URGENT HELLO. I MUST SELL A LARGE QUANTITY OF ITEMS FOUND IN A MINI-STORAGE LOCKER THAT I PURCHASED. MY BOYFRIEND SAYS THAT YOUR SITE MIGHT BE INTERESTED IN THEM. THERE ARE SEVERAL PHOTOS AND SOME CLOTHES THAT BELONG TO THE KIND OF PEOPLE YOU ARE INTERESTED IN. PEACE OUT (that was Stephanie’s touch), MARCIA

Stephanie presses send and now it’s up to Chrissy.

In the rearview mirror, a cop noses out from around an eighteen-wheeler and draws up behind me.

“Before the guy came to camp,” Stephanie says out of nowhere, “I was worried about what I wore, and whether I was skinny enough, and what to do with my hair, and what I ate, and trying to decide if I really wanted to learn coding, and maybe I should play tennis again.”

The cop hovers behind me now, nose to my tail.

“Then all I cared about was staying alive,” she says. “Everything got so clear. I wasn’t thinking about the extra bullshit anymore.”

If there’s one thing I know how to do, it’s listen to a final girl.

“Every time he hurt someone I knew it was like they were just water balloons to him,” she says. “He was popping them, one after the other. But when I had to hurt him, I couldn’t do it in time. He had his back to me in the loft and Alana was screaming for help and I just froze. I could have pushed him earlier but I wasn’t strong enough. It wasn’t until he came after me. I couldn’t save anyone except myself.”

“Sometimes that’s all you can do,” I say.

An exit is coming up. I put on my turn signal.

“I don’t want to die like everyone else,” she says.

I take the exit, and the cop car keeps going. I pull over on the side of the road and sit for a minute while black dots swim in my vision. Did he run my plates? Did he write them down? Is he going to remember a dark red Chevy Lumina when he gets back to the station house? Is he going to put the pieces together?

“He hit Alana in the head with a hammer,” Stephanie says. “He just kept hitting her and hitting her. Why did he do that?”

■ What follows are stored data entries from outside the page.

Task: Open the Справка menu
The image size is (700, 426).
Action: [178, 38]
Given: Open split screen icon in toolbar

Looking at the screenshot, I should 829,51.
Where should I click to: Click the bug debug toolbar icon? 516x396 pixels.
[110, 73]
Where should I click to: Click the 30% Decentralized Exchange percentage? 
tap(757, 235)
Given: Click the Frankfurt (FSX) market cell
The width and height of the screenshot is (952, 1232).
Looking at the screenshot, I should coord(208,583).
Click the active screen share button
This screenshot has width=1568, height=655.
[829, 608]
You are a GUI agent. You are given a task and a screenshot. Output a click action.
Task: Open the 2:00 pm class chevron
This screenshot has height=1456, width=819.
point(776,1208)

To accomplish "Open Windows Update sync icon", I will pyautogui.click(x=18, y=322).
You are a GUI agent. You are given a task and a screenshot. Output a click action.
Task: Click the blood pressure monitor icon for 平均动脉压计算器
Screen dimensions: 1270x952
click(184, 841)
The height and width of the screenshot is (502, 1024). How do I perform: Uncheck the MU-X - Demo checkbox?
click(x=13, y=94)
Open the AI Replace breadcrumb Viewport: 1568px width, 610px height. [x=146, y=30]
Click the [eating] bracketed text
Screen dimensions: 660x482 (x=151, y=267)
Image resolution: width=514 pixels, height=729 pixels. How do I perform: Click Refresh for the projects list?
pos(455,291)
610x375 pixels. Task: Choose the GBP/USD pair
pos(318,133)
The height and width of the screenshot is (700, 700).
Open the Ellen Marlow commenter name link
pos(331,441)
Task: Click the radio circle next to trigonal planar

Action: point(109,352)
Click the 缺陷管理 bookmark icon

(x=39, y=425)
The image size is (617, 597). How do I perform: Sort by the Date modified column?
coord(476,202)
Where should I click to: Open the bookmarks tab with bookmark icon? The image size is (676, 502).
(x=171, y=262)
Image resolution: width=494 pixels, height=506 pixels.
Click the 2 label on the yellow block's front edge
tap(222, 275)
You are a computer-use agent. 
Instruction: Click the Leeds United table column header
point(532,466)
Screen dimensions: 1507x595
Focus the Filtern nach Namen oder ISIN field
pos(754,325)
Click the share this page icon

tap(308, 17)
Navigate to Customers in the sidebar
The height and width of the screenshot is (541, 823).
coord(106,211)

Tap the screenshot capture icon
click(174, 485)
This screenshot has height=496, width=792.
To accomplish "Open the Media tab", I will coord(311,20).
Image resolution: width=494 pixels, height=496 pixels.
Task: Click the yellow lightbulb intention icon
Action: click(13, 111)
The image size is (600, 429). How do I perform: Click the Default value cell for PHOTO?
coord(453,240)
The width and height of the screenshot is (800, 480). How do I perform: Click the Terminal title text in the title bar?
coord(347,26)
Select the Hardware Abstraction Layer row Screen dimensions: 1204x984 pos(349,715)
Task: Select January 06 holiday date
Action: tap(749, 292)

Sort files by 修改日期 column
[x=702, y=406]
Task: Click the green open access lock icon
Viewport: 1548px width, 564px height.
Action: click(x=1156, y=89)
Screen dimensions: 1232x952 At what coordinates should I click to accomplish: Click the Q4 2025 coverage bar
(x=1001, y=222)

No one’s ever depended on me for anything before, except Fine. I imagine Marilyn, drunk in her master bedroom all alone, Heather sitting cross-legged on the floor, giving one of her monologues, box cutter hidden behind one leg. I imagine Dani, sitting at her kitchen table, crying, her guns locked up in their cabinet. I imagine Julia, unconscious in the hospital, her door unprotected. I think about Skye in his mother’s house, typing on his computer, oblivious to anyone coming up behind him. I’ve never had so many other people to worry about before. I have to be safe. I have to be smart. That cop could have pulled me over, and if he had, everything would have been finished.

“You’re not going to die,” I tell Stephanie, and I’m saying it to myself, too. “No one else is going to die. I’ll make sure of that.”